BoredPositron a day ago
Reminds me of the time we repaired old pinball machines in trade school. Good times.
startupsfail a day ago
Wow, I'm looking at current "Open Shuttles", a license to use 4KB of SRAM in the project is $2500. But it comes with Wishbone Bus interface!
> 1024x32 Commercial SRAM > CF_SRAM_1024x32 > Commercial SRAM: 1024 words x > 32 bits (4KB) with Wishbone Bus interface > Area: 0.17mm² > GPIOs: 0 > License: Commercial - $2500 per project
Dwedit a day ago
If you have registers, it's not "no memory".
- hackernudes a day ago |parent
  If you have flip flops, it's not "no memory".
  If you have a ROM, it's not "no memory".
  Needlessly pedantic!
  I thought this was pretty cool but the first video didn't play. All this write up and I really just want to see the damn demo in action first! (Edit: reloaded the page and it worked. I still would like to see it on rela hardware!)
  - a1k0n a day ago |parent
    Ah that's what I get for self hosting. What browser?
    https://youtu.be/7xPS-0nydms
    - a1k0n a day ago |parent
      And this thread shows all of them on real hardware: https://x.com/i/status/1992802154370011595
  - jayd16 a day ago |parent
    I don't know. Analog signal processing is clearly less memory than a register, no? So a line exists somewhere and I think it's way before no RAM.
    - RossBencina a day ago |parent
      > Analog signal processing is clearly less memory than a register, no?
      You are going to have a hard time doing analog signal processing with memoryless elements. In the linear domain all you can do is apply gain and mix signals together. If you work with memoryless nonlinearities you can do waveshaping, which is generally only useful when applied to special signals (e.g. sine waves).
      Any time you want to do frequency-dependent behavior (filtering, oscillation) you need energy storing elements, usually capacitors, sometimes inductors. A capacitor is just like a register: it stores charge, similarly, inductors store energy in the magnetic field. Needless to say these devices are not memoryless. In fact, since the quantity that they remember is a continuous variable, they store a lot of information.
    - ErroneousBosh a day ago |parent
      > Analog signal processing is clearly less memory than a register, no?
      Bucket-brigade delay lines?
      - jayd16 a day ago |parent
        I'm not saying every analog signal processor is surely memory free, simply that you can imagine one that is.

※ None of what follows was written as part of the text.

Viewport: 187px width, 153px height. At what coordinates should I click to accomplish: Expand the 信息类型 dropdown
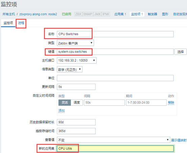click(70, 70)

        But I'm not really familiar with what that is.
        ErroneousBosh a day ago |parent
        They're a kind of analogue dynamic memory. I'd hesitate to call them RAM because the Access is not Random, but they are a kind of shift register and early computers used those for RAM.

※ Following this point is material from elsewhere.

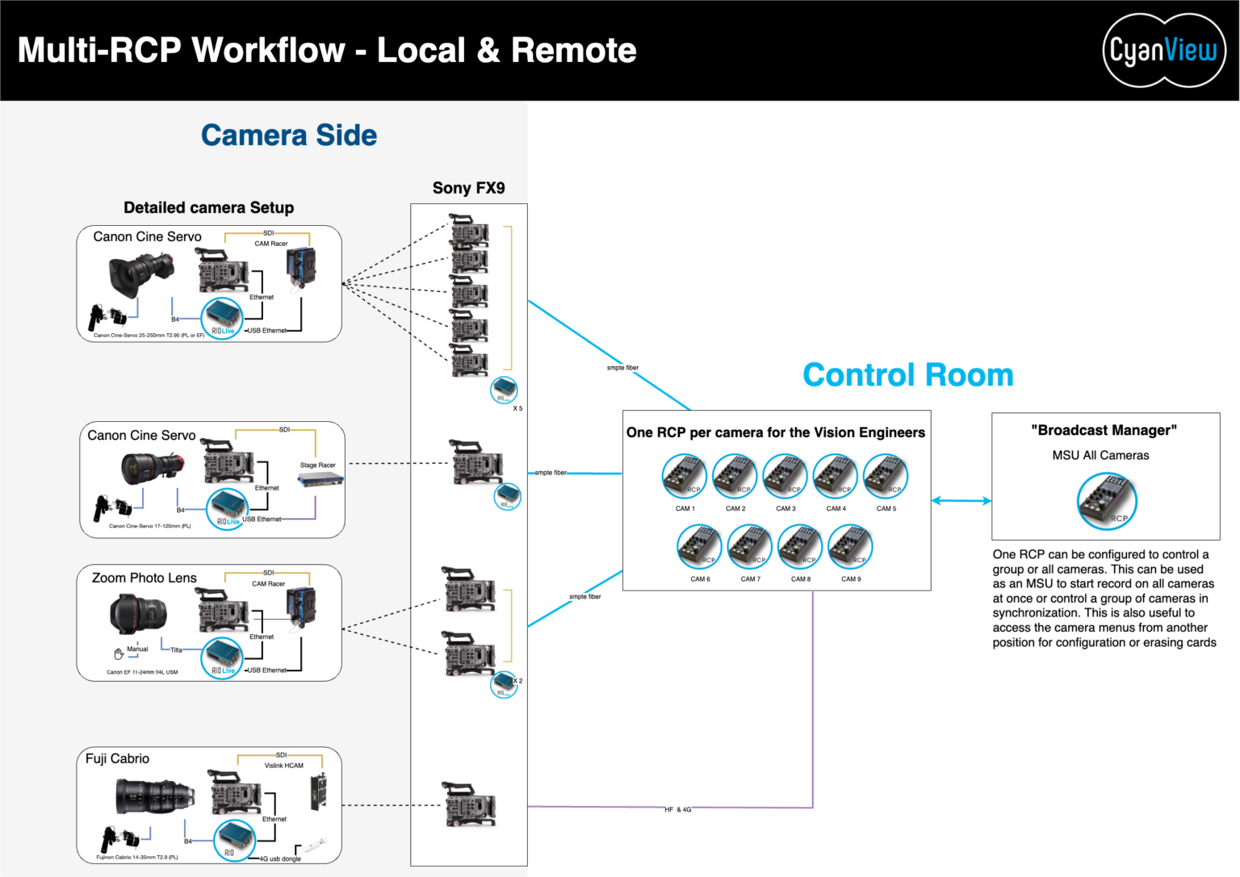Click the RCP icon for CAM 5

        Imagine a pair of MOSFETs connected to a pair of capacitors, and a bunch of those joined together in a chain. All the gates of each one of the pair of MOSFETS are connected together, giving you a "left" and "right" clock input.
        When you put a signal in if you pulse the "left" and "right" inputs, it'll store the signal voltage in one capacitor, then pass it off to the next capacitor in turn, like old-timey firefighter handing buckets of water down a line of people.
        They used to use this for delaying audio signals before digital memory and analogue to digital conversion was cheap enough to use.
        fsckboy a day ago |parent
        bucket brigades were also used to read large scale sensors like a CCD camera. they are more efficient in their use of die space because you need fewer data paths; they don't need to be digital either, each bucket can be analog for "grey" scale
  - fsckboy a day ago |parent
    >Needlessly pedantic!
    if you have pedantry, it's also not "no memory"
- jonathrg a day ago |parent
  And I better not see any capacitors on there remembering any charge!
- layer8 a day ago |parent
  Even simple wires can be memory: https://en.wikipedia.org/wiki/Delay-line_memory#Electric_del...
fsckboy a day ago
>Pure Silicon Demo Coding: No CPU, No Memory, Just 4k Gates
ok, but silicon is doped so it's slightly impure, and CPUs are also silicon and memory is also silicon.
you actually meant "4K gates, no clock, no synchronization, no timing" and maybe a little "not exactly sure when the output is rea... is rea... is ready"
- chrisjj 12 hours ago |parent
  There is sync and there is timing. Else there'd be no meaningful image.